Madonna de la Humildad
Lo terrenal y lo divino.
Entrar en la sala 0.2 del Rijksmuseum, la pinacoteca más conocida de Ámsterdam, supone una experiencia que roza lo metafísico. Gracias a los cuadros que en ella se encuentran, el espectador es transportado de manera inmediata a la Florencia del siglo XIII, época en la que se comenzó a fraguar un movimiento cultural cuya influencia todavía es sentida hoy en día: el Renacimiento.
Esta obra, la Madonna de la Humildad, sin duda un tesoro inusitado, es quien hace posible tal viaje en el tiempo. En ella podemos ver a la Virgen María sosteniendo al Niño Jesús sobre su regazo mientras en su mano derecha tiene un lirio blanco, símbolo de la piedad y la pureza. Ambos están sentados en un amplio trono áureo. Las cortinas doradas con motivos ornamentales que caen tras ellos constituyen el fondo de la composición.

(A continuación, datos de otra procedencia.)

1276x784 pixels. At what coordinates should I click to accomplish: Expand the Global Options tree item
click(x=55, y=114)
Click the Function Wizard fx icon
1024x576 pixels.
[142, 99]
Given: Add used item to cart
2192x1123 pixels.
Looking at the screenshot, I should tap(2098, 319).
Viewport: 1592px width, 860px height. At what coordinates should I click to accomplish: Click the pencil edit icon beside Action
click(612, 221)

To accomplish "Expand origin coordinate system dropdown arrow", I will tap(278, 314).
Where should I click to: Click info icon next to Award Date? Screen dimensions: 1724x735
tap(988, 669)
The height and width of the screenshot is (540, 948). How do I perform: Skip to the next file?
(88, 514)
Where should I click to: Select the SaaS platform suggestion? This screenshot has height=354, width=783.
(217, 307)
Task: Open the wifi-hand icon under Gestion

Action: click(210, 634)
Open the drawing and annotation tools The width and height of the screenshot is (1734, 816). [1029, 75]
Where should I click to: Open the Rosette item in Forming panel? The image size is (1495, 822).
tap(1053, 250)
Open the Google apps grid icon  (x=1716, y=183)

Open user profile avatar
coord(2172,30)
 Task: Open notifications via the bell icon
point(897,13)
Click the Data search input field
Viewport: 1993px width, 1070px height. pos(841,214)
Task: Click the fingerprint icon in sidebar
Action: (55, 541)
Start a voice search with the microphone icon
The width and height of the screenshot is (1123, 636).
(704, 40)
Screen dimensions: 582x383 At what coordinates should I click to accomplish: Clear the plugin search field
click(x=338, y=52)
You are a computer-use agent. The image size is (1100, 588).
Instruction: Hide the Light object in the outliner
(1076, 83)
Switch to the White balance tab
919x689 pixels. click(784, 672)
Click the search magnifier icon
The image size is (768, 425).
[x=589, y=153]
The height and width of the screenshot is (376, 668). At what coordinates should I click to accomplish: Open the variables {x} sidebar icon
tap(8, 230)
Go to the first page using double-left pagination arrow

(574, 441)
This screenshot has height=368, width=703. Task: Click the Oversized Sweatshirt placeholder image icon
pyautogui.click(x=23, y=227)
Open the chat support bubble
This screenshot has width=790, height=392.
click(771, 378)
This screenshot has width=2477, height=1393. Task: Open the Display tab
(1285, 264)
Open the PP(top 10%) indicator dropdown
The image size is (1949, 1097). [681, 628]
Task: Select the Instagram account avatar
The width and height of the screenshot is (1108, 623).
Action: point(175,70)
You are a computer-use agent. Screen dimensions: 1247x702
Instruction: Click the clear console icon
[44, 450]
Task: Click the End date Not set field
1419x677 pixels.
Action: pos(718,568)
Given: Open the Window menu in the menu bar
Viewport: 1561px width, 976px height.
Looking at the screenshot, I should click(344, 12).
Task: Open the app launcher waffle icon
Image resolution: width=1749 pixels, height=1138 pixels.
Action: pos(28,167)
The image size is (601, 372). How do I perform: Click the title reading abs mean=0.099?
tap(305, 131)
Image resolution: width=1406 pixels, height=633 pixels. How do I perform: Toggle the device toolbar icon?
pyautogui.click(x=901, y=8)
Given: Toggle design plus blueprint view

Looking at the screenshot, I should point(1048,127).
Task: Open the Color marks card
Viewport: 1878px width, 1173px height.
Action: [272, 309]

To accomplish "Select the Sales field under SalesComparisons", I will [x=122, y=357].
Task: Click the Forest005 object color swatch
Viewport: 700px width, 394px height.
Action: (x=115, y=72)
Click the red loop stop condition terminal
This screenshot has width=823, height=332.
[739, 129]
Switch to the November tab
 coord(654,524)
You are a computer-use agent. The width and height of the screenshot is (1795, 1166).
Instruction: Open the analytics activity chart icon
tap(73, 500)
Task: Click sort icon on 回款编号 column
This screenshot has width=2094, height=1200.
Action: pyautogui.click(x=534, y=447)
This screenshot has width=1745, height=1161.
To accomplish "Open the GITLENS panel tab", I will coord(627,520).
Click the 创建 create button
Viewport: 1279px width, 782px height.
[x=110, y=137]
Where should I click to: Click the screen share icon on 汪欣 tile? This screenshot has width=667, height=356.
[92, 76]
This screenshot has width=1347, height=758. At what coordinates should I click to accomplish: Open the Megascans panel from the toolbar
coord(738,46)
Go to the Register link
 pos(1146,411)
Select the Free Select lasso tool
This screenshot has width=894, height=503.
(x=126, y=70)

Aunque a primera vista esta puede resultar una composición sencilla, nada dista más de la realidad: el escorzo juega un papel clave en rasgos como las manos y los rostros de María y Jesús. Esto demuestra el dominio que Angélico tenía de las técnicas que habían emergido en Florencia de la mano del jovencísimo Masaccio. Además, el uso meticuloso de toques de luz en zonas como los ojos o los labios, cuyas líneas se disuelven al llegar a la comisura, anuncia los inicios del sfumato, técnica que sería perfeccionada un siglo después por Leonardo Da Vinci.
Las suaves y delicadas pinceladas dotan a este cuadro de una rica gama de texturas y detalles que llega a su máxima expresión en el vaporoso velo blanco que rodea delicadamente al Niño.
La atención del espectador queda instantáneamente capturada en el tierno y sereno intercambio de miradas que se produce entre María y Jesús: los ojos cansados de ella miran con amor y bondad a los vivaces ojos de su hijo.
Es así como a través de un dibujo minucioso y una composición detallada, Fra Angélico logra crear una obra que combina sutil y genialmente el amor terrenal con la admiración divina.